→ **Direction**: Could you copy out, word for word, the lines of the entries that start with the line containing "Given: Click the Cancel button" and end with the line containing "Looking at the", including both of those lines?

++++ Task input

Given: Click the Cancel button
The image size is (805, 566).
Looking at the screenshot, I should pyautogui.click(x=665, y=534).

++++++++
++++ Task input

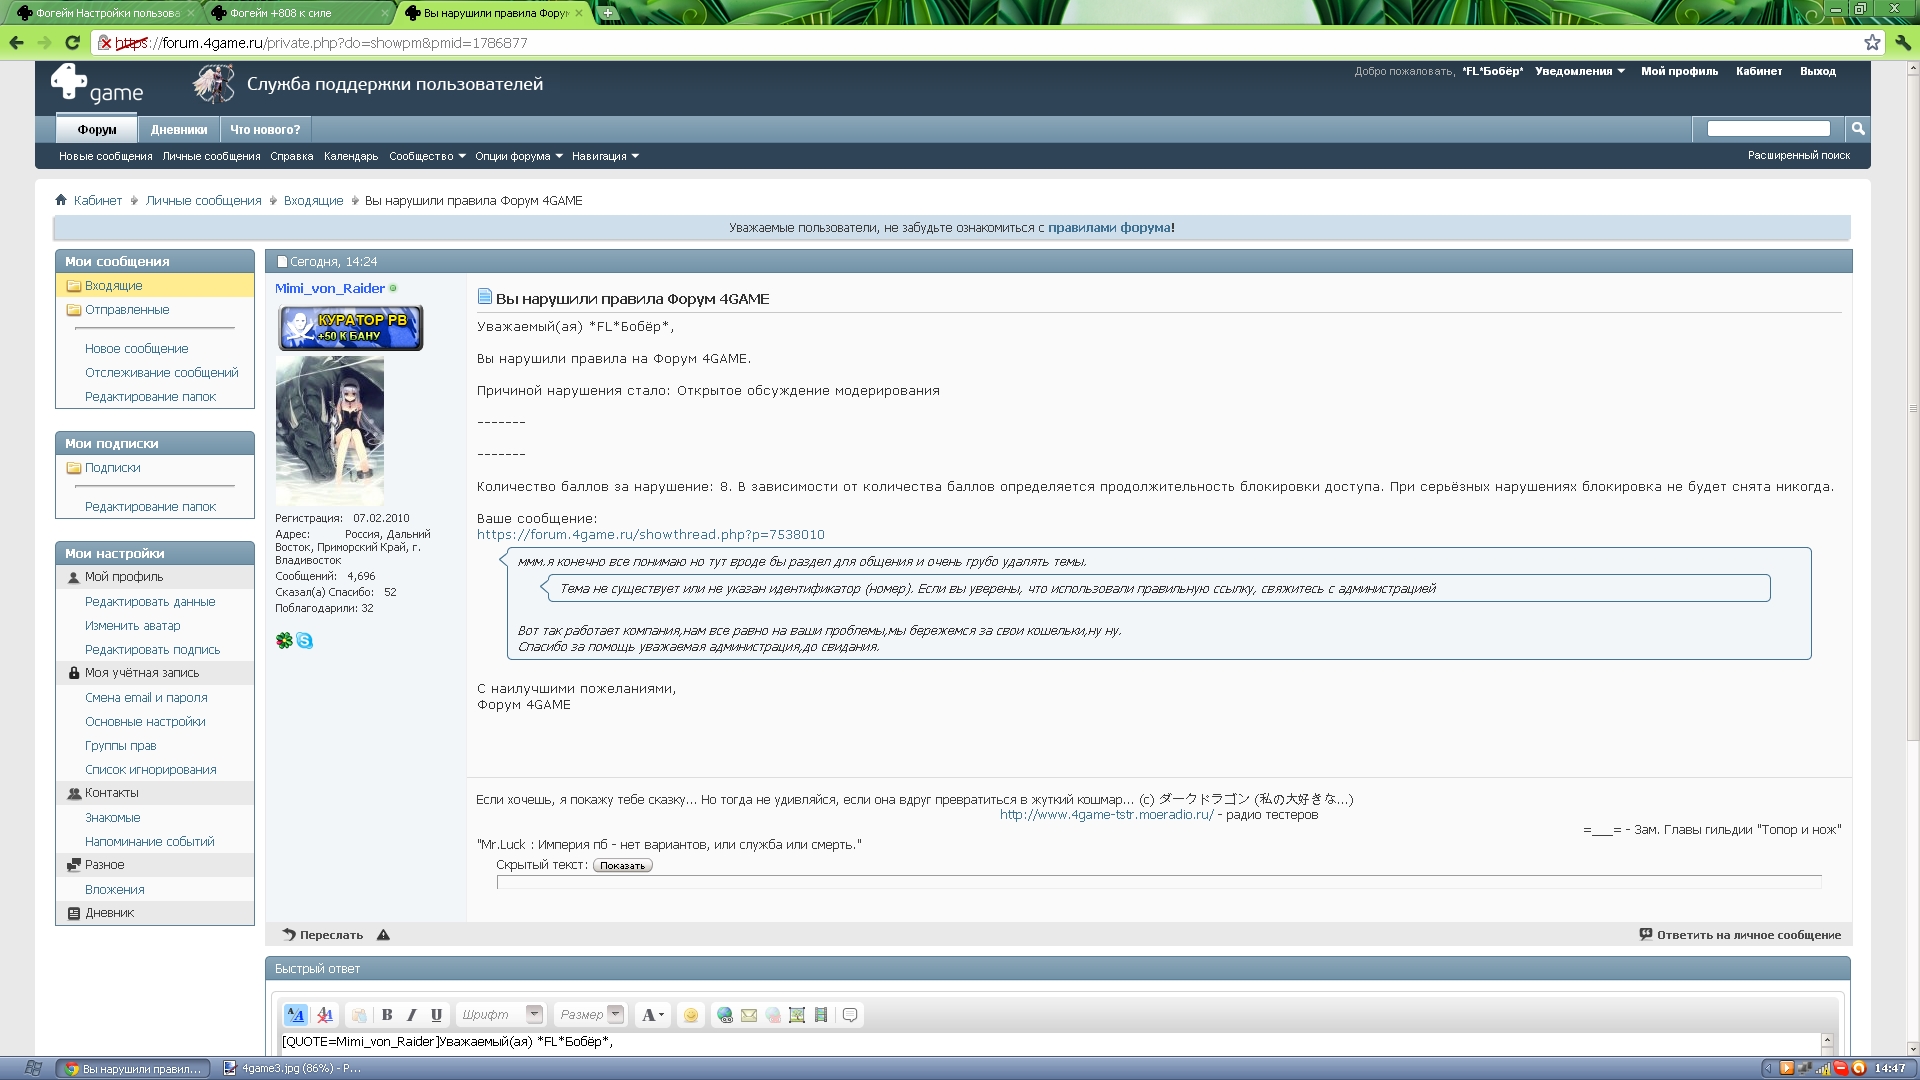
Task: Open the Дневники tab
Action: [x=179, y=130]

++++++++

→ **Task answer**:
Given: Click the Cancel button
The image size is (805, 566).
Looking at the screenshot, I should pyautogui.click(x=665, y=534).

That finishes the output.